Small difference between actual loss and defined loss
CHBKoenders opened this issue · 3 comments
Since loss is calculated from interleaving jointly drawn parameter-observation (doubling the effective batch size) pairs, there should be an additional factor 1/2 for the loss to approach the expectation value
Line 52 in 8a6d53e
seems like a reasonable point, let me think about it to be sure. (I think you're right though)
say n_batch = 2.
the loss from aalr method is:
l1 = BCE(theta1, x1, 1) + BCE(theta2, x1, 0)
l2 = BCE(theta2, x2, 1) + BCE(theta1, x2, 0)
The average across batches is therefore (l1 + l2) / n_batch = TOTAL_LOSS
--
our loss fn:
l1_us = BCE(theta1, x1, 1) + BCE(theta2, x1, 0) + BCE(theta2, x2, 1) + BCE(theta1, x2, 0)
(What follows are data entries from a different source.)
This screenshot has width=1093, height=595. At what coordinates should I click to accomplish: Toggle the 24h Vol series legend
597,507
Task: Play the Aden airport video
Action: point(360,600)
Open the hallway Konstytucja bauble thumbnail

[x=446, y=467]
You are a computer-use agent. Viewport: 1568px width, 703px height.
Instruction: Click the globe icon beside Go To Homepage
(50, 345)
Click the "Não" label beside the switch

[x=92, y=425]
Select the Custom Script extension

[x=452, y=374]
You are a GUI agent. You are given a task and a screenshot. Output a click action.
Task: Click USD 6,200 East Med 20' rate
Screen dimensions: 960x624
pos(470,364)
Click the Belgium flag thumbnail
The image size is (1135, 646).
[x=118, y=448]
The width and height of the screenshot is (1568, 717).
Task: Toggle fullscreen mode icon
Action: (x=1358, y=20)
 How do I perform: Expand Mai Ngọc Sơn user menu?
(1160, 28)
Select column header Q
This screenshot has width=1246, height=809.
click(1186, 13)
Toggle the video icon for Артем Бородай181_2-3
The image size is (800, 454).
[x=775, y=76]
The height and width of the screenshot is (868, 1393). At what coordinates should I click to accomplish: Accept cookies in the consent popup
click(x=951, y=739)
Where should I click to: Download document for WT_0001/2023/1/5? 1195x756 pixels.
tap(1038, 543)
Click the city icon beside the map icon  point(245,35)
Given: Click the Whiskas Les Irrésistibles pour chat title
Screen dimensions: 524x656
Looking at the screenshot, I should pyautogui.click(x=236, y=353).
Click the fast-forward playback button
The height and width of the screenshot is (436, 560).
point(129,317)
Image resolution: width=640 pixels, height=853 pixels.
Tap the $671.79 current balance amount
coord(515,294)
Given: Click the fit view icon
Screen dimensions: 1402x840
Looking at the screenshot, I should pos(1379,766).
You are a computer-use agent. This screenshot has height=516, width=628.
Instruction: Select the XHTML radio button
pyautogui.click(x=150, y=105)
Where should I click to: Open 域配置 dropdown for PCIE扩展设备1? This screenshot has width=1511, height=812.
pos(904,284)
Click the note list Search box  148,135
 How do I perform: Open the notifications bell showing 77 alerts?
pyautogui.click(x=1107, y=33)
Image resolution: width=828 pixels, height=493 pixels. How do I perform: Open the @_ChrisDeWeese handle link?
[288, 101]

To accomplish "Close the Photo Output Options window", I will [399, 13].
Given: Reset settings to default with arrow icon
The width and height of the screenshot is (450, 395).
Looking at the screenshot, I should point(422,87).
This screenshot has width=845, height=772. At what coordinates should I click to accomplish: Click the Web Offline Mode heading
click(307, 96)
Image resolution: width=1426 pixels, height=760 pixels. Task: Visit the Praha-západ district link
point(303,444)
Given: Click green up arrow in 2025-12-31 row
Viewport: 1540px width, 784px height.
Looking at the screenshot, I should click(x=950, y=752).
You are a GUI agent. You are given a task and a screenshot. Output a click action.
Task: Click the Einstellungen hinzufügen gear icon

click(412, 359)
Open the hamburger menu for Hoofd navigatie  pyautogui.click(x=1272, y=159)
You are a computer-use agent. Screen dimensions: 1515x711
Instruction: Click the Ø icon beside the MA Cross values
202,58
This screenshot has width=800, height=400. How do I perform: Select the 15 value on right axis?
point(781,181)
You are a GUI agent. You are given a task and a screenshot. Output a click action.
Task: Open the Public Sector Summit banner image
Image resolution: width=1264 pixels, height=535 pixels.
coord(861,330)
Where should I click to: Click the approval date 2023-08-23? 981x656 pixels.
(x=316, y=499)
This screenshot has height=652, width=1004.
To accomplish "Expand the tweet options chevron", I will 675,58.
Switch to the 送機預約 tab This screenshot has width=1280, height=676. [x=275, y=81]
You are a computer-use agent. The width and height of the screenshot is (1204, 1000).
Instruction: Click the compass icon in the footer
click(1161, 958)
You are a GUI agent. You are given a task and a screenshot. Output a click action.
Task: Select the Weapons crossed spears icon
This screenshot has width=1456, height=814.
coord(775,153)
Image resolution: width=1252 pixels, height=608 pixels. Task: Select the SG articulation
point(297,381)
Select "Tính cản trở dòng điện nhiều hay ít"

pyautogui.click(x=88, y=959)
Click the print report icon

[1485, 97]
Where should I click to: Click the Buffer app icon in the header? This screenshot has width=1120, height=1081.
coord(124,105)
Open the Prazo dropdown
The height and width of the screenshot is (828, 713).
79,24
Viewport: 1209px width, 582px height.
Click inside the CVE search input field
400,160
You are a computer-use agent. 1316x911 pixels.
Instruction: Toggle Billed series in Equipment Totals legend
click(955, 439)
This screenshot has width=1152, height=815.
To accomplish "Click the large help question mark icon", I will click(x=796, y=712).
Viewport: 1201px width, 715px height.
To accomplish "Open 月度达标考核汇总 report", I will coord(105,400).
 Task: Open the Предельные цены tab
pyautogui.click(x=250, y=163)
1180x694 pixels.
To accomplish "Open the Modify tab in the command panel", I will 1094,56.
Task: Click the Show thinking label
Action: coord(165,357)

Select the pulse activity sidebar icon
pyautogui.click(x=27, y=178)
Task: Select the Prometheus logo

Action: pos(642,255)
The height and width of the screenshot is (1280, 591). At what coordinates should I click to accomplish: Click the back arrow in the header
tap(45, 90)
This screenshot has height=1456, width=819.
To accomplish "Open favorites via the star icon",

l2_us = 0; this doesn't exist since we move everything over to the second dimension into groups of 4
(l1_us + l2_us) / 2 = (l1 + l2 + 0) / n_batch = l1 + l2 == TOTAL_LOSS
--
Is this wrong?
I looked into it in a little more detail and everything checks out after all.
My main mistake was in the fact that the view of lnL lnL.view(-1, 4, lnL.shape[-1])
changes the size of the batch dimension from 2*n_batch to n_batch/2. So dividing by n_batch at the end leaves you with correct average!